Fairfax’s Michael Pascoe writes today about Murray & Frijters’ study Clean Money in a Dirty System: Relationship Networks and Land Rezoning in Queensland which found politically connected developers gained $410 million through favourable rezoning decisions in Brisbane in the years 2007-2012.

Cameron Murray and Paul Fijters of University of Queensland comprehensively scoured records and assembled who owned what, lobbyists paid, networks exercised and political donations made.

Or, as they put it:

Using micro-level relationship data from multiple sources, we compare the relationship-network characteristics of landowners of comparable sites inside and outside the ULDA areas, finding that ‘connected’ landowners owned 75% of land inside the rezoned areas, and only 12% outside, capturing $410 million in land value gains out of the total $710 million from rezoning.

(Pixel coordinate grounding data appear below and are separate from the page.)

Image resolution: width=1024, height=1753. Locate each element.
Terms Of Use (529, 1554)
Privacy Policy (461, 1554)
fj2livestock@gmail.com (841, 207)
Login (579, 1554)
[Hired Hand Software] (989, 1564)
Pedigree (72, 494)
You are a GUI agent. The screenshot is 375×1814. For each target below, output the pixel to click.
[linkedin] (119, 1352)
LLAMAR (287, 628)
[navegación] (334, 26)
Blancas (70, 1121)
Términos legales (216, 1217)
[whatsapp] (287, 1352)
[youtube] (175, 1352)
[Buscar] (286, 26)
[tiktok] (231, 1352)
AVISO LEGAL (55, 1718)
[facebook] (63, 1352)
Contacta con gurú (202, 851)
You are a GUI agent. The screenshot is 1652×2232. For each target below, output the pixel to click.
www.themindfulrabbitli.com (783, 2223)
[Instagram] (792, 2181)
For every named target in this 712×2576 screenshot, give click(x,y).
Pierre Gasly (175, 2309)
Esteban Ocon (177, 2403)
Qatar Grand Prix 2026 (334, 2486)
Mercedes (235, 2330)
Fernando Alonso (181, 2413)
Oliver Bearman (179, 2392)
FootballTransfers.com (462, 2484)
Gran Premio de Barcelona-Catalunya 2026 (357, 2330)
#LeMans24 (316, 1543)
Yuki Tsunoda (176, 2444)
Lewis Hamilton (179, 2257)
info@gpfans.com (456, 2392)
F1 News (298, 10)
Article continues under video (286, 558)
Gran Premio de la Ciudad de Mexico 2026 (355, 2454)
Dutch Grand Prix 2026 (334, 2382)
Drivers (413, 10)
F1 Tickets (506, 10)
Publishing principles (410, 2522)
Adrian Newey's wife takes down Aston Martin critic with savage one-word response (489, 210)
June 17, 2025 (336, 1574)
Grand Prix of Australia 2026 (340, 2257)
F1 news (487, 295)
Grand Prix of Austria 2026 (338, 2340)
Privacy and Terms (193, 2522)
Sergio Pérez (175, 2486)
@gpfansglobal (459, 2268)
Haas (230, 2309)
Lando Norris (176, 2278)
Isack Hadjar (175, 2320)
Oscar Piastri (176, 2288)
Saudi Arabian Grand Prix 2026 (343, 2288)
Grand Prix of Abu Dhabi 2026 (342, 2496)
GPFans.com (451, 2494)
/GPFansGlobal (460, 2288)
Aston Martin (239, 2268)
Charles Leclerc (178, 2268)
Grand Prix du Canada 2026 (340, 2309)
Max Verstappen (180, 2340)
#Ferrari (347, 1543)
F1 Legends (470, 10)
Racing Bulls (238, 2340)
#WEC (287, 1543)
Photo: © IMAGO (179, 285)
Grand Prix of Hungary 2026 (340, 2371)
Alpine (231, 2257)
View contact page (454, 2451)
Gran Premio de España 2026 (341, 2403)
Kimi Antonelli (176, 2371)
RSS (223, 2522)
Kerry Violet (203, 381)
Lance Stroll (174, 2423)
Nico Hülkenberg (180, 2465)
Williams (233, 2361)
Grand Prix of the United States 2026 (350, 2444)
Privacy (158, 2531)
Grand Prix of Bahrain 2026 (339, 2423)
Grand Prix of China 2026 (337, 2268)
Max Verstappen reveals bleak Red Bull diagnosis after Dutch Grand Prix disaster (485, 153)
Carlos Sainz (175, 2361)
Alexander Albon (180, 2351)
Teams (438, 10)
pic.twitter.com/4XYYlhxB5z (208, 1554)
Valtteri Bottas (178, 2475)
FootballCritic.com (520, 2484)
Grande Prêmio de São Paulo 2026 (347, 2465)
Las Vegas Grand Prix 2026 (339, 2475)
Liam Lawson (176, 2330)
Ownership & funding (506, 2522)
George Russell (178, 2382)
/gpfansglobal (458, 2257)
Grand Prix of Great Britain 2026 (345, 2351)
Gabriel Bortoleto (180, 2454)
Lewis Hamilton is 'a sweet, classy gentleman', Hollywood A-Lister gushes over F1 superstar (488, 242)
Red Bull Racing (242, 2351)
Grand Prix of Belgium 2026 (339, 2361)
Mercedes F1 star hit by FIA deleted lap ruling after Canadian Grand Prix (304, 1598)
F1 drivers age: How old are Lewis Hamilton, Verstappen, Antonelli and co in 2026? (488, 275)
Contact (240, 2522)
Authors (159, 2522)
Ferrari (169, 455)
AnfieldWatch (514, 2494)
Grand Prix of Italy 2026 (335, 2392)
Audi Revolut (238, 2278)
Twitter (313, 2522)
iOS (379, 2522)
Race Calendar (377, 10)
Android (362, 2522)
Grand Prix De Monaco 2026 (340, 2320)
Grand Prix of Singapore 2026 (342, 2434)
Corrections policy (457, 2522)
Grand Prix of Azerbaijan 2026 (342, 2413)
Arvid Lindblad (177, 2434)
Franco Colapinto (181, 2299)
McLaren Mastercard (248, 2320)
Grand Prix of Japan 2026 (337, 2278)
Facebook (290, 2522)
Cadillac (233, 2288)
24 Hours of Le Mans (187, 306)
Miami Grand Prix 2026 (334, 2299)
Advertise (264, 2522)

You could have heard Cameron build this picture at a Prosper-sponsored seminar in Melbourne back in June.

One fascinating insight from Cameron was that political donations are overwhelmingly ‘signalling’ by outsiders who want to join the picnic. Established developers have no need for such nonsense. The big licks of (visible) money paid go to incentivizing political lobbyists to secure a particular outcome.

Michael Pascoe rightly observes this paper:

“…should have brought down state and local governments, sparked a royal commission and radically changed the Australian housing industry. Five months later, the paper seems to be forgotten and Australia’s biggest racket rolls on unchallenged: gaming land rezoning for enormous windfall profits.

The unceasing narrative proclaimed before the innocent is that high and rising land prices are evidence of economic health.

The bleak reality is, entire future working lives are capitalized into today with mortgages and captured by a small band of developers. Life-long debt-servitude and diligent employee behavior is the lot of anyone presuming to fulfil The Great Australian Dream and buying their family a home.

And people wonder why we want to tax the land while untaxing labour and business.